Validity and threats to the validity of vocabulary measurement

Abstract
Introduction In the first chapter of this volume, Paul Nation draws our attention to six factors that are potential threats to the validity of language assessment. By way of introduction to this chapter we will briefly consider three of these before concentrating on issues connected with ‘multiple measures’ and ‘the unit of counting’ in more detail. We will omit ‘testing vocabulary in use’, but not because we do not think it is important. More naturalistic approaches to language testing including aspects of normal language use are advocated in many areas of applied linguistics (see Porter, 1997, on second language oral testing; Wells, 1985, on early first language assessment; Holmes and Singh, 1996, on vocabulary in aphasia; Bucks, Singh, Cuerdon and Wilcock, 2000, on analysing lexical performance in dementia patients). Issues that touch on this will be addressed under ‘multiple measures’. All three remaining factors discussed by Nation – frequency lists, learner attitude, and first and second language formats – strike a chord with our own concerns related to research, language teaching, and the education of teachers.
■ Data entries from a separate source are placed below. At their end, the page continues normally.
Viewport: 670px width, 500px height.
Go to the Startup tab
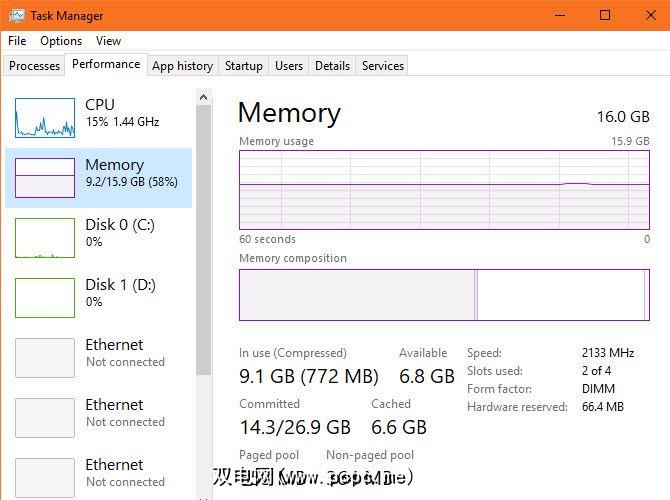[244, 66]
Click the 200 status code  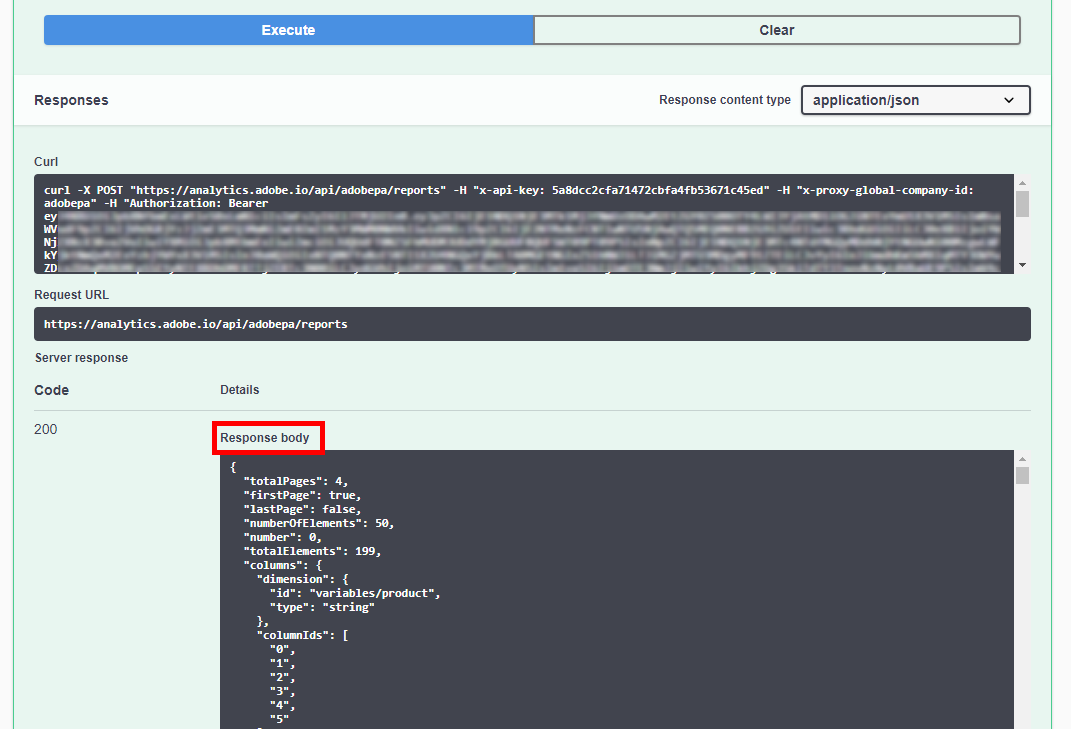(x=45, y=428)
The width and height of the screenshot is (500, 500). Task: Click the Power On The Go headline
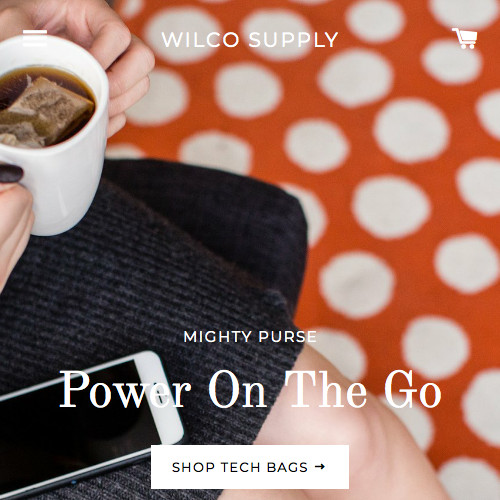pos(250,390)
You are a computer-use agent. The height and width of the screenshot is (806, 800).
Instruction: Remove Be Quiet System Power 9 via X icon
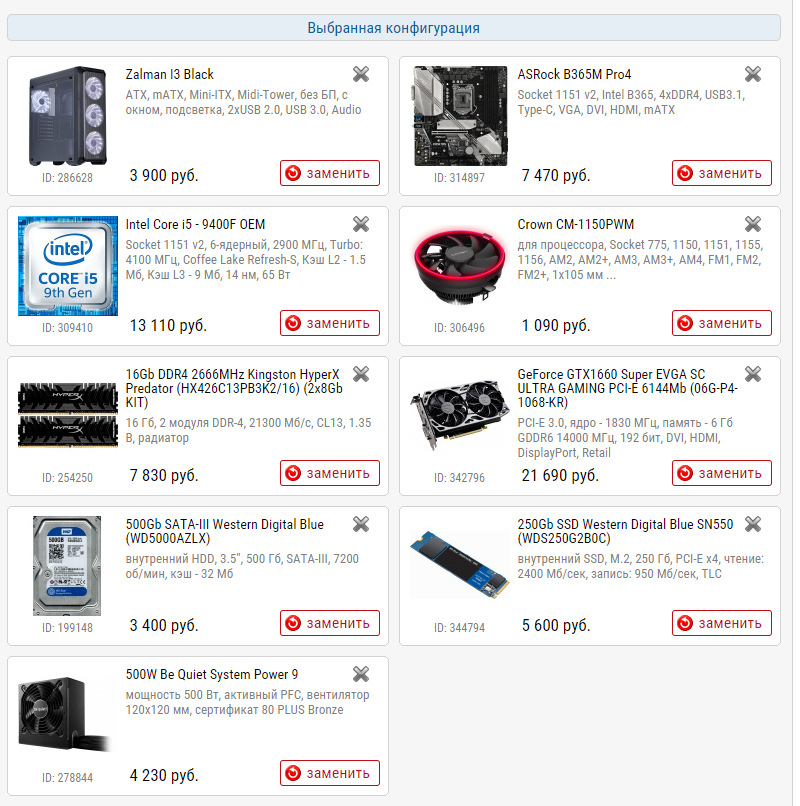[x=361, y=674]
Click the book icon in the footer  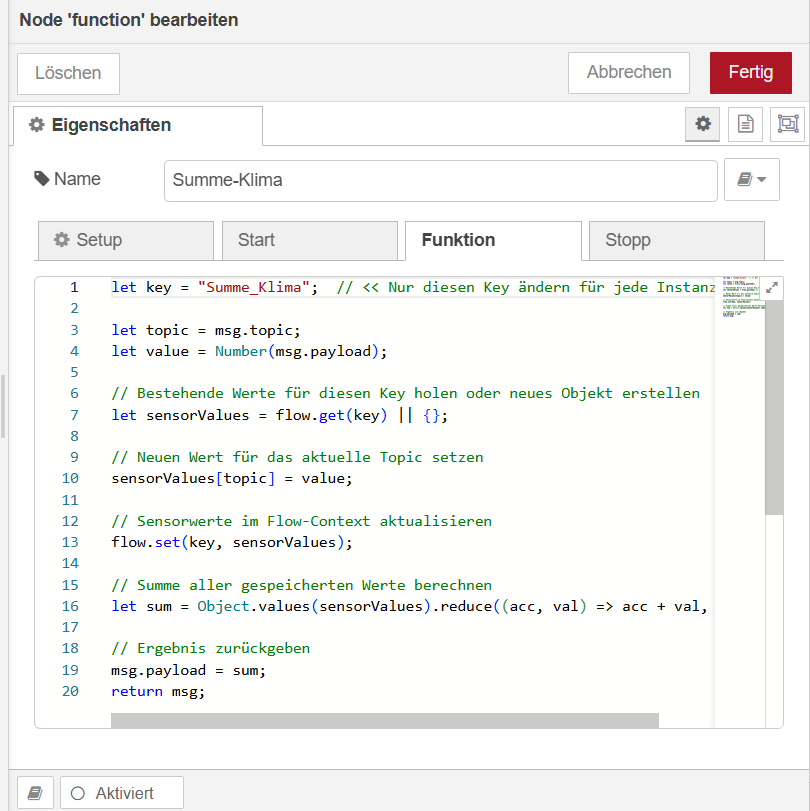(35, 793)
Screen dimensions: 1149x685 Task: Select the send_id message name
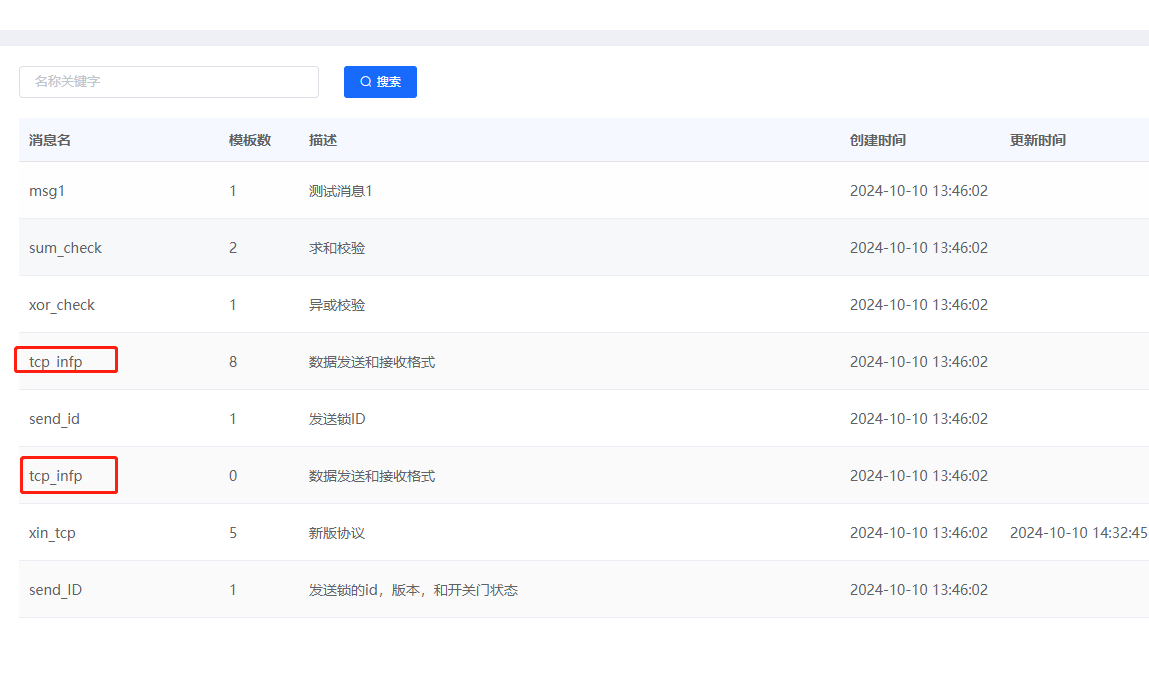coord(54,418)
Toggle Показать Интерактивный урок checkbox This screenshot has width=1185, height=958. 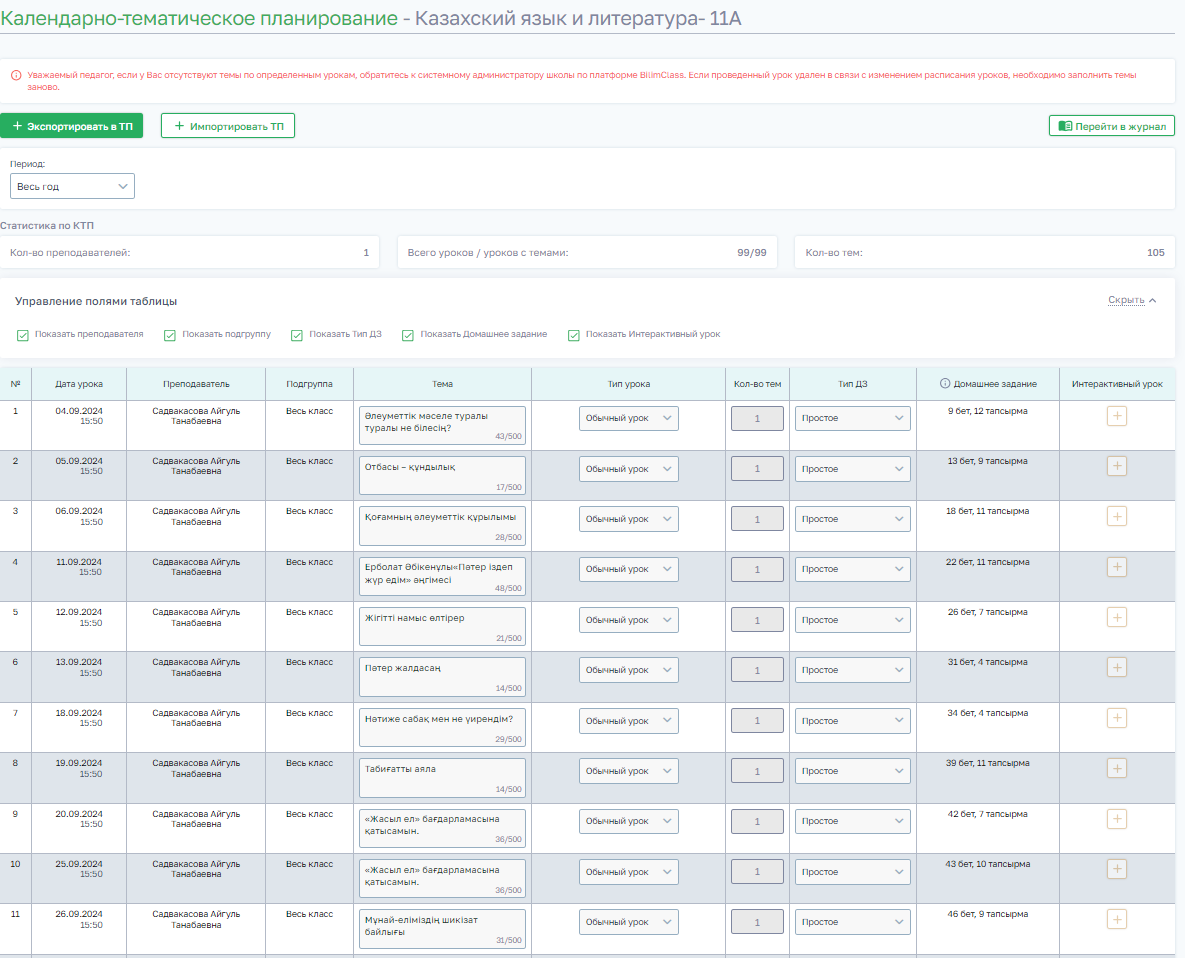574,335
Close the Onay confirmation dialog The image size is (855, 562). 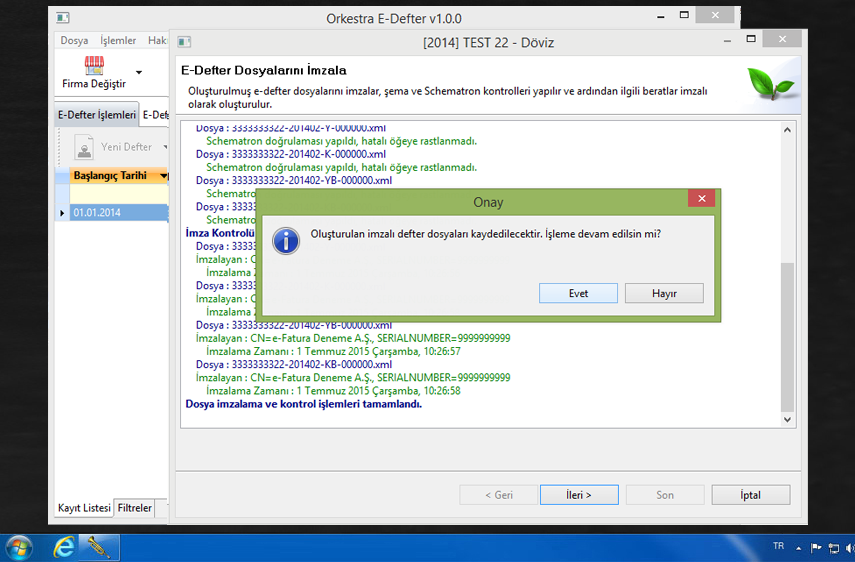701,200
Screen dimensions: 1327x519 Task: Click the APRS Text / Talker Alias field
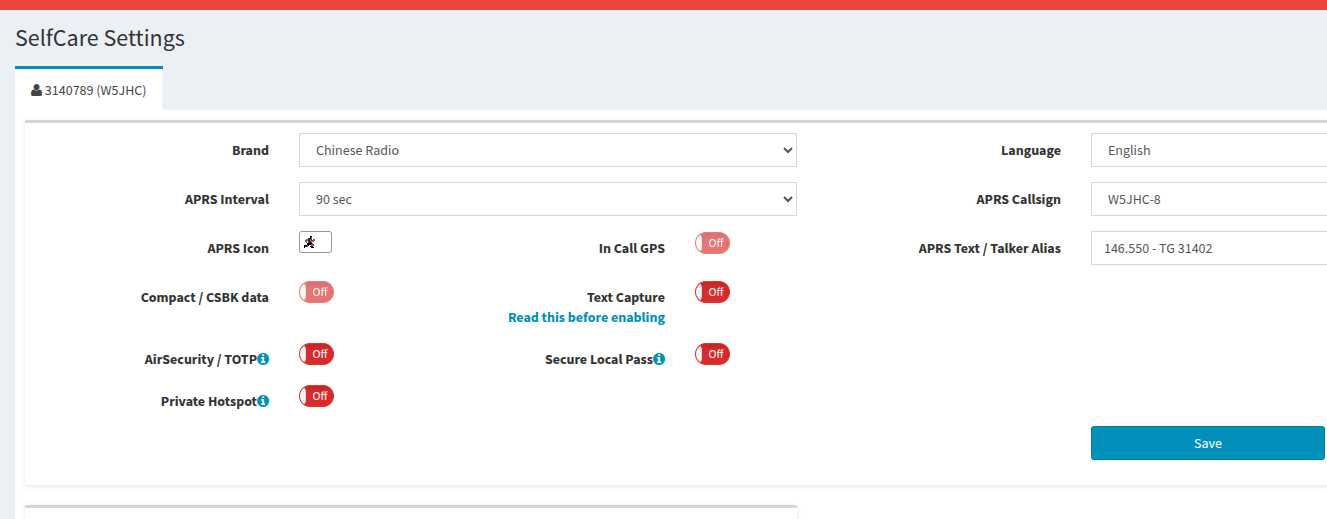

In the past, we have been sceptical about the use of word-frequency lists in second language assessment (Malvern, Richards, Chipere and Duràn, 2004). At lower and even intermediate levels, exposure to vocabulary can be too limited and too heavily biased towards the lexical idiosyncrasies of teachers and textbooks for native speaker norms to be a reliable metric. Recently, however, we have been forced to think again.